TASK ITEM ▸ Every line from the start of the listing below through the line that contains "Given: Sort by the 名前 column header" is to be reproduced word for word.

[SOURCE MATERIAL — start]

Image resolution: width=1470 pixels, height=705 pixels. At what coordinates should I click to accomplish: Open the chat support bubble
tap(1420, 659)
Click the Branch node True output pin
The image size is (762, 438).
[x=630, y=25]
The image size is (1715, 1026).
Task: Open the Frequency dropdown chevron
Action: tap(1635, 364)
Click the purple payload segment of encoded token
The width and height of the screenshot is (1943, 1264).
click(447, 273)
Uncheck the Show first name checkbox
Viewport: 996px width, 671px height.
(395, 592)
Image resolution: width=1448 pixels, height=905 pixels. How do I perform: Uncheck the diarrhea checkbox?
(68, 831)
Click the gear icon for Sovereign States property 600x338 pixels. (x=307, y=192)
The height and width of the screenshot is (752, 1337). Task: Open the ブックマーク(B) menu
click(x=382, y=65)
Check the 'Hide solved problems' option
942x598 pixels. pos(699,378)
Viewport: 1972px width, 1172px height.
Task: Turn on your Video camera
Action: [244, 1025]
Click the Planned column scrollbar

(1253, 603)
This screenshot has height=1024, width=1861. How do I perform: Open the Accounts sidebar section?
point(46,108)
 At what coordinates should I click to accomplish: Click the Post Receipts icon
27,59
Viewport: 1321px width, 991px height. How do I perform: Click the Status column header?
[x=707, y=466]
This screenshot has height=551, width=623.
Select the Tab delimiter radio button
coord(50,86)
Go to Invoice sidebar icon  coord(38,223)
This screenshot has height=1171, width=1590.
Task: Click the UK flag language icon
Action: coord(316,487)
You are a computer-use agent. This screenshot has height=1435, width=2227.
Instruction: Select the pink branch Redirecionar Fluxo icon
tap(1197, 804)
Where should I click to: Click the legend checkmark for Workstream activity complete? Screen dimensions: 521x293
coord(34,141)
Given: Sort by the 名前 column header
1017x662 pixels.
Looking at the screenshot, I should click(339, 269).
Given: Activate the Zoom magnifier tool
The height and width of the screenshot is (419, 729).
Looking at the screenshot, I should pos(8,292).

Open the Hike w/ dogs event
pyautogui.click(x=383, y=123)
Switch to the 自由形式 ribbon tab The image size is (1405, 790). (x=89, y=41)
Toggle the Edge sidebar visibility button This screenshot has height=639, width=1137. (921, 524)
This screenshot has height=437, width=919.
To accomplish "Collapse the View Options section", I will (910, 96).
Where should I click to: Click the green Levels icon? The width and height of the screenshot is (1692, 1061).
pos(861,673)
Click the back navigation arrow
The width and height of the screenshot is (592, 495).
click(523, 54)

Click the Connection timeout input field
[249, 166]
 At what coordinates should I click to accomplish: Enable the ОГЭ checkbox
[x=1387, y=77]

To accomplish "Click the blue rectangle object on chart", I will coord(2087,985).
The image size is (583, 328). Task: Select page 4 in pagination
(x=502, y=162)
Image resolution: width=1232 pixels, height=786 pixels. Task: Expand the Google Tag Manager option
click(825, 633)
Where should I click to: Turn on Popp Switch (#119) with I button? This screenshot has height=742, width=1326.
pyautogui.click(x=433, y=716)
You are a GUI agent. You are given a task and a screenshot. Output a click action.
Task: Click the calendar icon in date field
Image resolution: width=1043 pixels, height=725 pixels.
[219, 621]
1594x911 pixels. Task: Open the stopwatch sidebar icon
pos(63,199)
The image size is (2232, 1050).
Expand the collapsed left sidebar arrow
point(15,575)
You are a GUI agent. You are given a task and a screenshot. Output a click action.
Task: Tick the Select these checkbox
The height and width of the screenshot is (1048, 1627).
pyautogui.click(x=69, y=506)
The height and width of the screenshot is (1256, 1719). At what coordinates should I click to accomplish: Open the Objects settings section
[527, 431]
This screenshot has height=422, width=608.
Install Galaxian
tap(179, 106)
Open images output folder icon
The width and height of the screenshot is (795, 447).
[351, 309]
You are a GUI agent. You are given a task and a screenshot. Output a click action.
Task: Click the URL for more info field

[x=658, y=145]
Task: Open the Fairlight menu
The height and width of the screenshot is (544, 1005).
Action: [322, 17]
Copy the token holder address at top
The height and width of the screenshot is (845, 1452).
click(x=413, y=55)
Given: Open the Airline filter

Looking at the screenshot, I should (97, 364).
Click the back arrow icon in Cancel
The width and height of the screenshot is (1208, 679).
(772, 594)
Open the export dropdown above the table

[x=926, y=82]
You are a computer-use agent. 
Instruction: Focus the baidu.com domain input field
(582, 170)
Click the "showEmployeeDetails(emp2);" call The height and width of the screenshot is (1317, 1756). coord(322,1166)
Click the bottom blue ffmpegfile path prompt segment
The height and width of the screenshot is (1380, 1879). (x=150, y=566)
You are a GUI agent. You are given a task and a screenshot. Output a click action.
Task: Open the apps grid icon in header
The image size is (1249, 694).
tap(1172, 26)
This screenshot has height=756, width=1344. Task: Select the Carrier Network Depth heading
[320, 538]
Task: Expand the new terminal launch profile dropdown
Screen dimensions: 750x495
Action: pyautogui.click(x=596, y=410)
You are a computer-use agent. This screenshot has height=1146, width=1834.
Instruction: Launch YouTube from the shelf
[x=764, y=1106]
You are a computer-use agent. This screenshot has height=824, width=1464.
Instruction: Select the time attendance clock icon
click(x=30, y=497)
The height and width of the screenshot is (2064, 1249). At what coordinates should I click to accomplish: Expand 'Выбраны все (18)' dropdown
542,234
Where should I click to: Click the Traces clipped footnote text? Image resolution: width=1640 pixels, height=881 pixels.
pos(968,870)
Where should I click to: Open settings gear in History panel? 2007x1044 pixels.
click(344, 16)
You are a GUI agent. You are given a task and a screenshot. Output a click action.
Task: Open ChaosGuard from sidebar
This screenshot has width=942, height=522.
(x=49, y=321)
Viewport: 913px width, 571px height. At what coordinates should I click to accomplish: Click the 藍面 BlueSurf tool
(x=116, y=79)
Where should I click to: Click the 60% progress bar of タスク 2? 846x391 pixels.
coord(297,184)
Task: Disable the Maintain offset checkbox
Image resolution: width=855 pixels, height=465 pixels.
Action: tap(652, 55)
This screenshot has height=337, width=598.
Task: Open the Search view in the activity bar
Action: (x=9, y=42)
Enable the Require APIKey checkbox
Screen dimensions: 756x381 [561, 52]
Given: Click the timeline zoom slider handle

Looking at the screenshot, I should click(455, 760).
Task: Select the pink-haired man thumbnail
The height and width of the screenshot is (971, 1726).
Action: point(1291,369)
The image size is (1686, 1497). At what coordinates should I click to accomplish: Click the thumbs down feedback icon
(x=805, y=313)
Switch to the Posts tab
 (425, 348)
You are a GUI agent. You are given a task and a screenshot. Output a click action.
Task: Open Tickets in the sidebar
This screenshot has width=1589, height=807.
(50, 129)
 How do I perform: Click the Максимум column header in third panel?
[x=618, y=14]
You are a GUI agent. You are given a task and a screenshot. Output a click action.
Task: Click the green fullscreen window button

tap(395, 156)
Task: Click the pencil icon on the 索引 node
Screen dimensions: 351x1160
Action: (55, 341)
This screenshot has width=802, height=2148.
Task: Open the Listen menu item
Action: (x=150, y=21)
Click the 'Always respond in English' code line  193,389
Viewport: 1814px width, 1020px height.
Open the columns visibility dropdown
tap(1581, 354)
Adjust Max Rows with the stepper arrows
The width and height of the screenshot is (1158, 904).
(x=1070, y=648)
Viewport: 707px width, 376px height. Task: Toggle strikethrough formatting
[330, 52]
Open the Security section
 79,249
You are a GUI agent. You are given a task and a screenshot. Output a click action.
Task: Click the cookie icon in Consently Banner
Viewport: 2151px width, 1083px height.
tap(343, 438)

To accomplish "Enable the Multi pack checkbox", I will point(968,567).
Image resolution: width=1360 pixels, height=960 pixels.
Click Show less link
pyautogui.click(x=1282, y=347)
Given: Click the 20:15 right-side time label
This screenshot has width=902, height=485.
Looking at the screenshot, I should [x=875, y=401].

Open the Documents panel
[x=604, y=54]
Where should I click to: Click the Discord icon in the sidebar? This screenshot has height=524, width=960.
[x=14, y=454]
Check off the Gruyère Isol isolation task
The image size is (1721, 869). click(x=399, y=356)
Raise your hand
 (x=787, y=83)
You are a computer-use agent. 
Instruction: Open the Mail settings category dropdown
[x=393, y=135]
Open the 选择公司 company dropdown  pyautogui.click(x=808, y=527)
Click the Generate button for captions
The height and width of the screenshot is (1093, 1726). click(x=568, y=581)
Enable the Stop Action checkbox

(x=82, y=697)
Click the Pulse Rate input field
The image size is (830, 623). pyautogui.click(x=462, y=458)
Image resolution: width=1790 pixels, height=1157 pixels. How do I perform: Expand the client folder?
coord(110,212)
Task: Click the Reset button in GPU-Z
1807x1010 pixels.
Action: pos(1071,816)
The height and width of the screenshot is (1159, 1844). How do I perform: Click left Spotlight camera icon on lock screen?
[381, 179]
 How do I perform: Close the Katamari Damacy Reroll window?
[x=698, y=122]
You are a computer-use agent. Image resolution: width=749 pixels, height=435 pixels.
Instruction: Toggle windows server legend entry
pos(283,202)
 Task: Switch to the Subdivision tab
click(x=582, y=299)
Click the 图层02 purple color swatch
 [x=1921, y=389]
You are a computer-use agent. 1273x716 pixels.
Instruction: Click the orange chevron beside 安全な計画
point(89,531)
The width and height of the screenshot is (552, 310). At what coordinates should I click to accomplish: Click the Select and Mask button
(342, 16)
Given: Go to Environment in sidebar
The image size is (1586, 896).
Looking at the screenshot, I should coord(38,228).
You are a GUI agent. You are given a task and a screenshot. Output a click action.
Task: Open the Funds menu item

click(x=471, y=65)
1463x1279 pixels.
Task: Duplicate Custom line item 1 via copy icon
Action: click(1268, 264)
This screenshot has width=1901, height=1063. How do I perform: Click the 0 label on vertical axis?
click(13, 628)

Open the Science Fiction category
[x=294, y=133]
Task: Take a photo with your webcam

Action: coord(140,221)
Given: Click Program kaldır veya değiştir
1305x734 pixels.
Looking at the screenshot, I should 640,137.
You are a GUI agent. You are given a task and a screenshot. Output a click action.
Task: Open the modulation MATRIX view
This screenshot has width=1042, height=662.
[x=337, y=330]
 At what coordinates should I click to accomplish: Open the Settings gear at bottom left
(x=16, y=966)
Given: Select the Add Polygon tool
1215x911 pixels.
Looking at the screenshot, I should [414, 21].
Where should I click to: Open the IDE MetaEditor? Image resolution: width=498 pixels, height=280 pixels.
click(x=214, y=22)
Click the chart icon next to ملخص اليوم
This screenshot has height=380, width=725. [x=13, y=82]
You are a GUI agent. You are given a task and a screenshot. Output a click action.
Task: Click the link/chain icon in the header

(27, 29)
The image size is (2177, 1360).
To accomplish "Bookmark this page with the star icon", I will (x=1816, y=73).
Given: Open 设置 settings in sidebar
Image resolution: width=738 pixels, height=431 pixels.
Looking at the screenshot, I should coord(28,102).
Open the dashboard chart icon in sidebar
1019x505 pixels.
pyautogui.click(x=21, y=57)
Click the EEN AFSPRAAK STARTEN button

[SOURCE MATERIAL — finish]

RESULT OF THIS TASK ▸
Image resolution: width=1470 pixels, height=705 pixels. At what coordinates should I click to accomplish: Open the chat support bubble
tap(1420, 659)
Click the Branch node True output pin
The image size is (762, 438).
[x=630, y=25]
The image size is (1715, 1026).
Task: Open the Frequency dropdown chevron
Action: tap(1635, 364)
Click the purple payload segment of encoded token
The width and height of the screenshot is (1943, 1264).
click(447, 273)
Uncheck the Show first name checkbox
Viewport: 996px width, 671px height.
(395, 592)
Image resolution: width=1448 pixels, height=905 pixels. How do I perform: Uncheck the diarrhea checkbox?
(68, 831)
Click the gear icon for Sovereign States property 600x338 pixels. (x=307, y=192)
The height and width of the screenshot is (752, 1337). Task: Open the ブックマーク(B) menu
click(x=382, y=65)
Check the 'Hide solved problems' option
942x598 pixels. pos(699,378)
Viewport: 1972px width, 1172px height.
Task: Turn on your Video camera
Action: [244, 1025]
Click the Planned column scrollbar

(1253, 603)
This screenshot has height=1024, width=1861. How do I perform: Open the Accounts sidebar section?
point(46,108)
 At what coordinates should I click to accomplish: Click the Post Receipts icon
27,59
Viewport: 1321px width, 991px height. How do I perform: Click the Status column header?
[x=707, y=466]
This screenshot has height=551, width=623.
Select the Tab delimiter radio button
coord(50,86)
Go to Invoice sidebar icon  coord(38,223)
This screenshot has height=1171, width=1590.
Task: Click the UK flag language icon
Action: coord(316,487)
You are a computer-use agent. This screenshot has height=1435, width=2227.
Instruction: Select the pink branch Redirecionar Fluxo icon
tap(1197, 804)
Where should I click to: Click the legend checkmark for Workstream activity complete? Screen dimensions: 521x293
coord(34,141)
Given: Sort by the 名前 column header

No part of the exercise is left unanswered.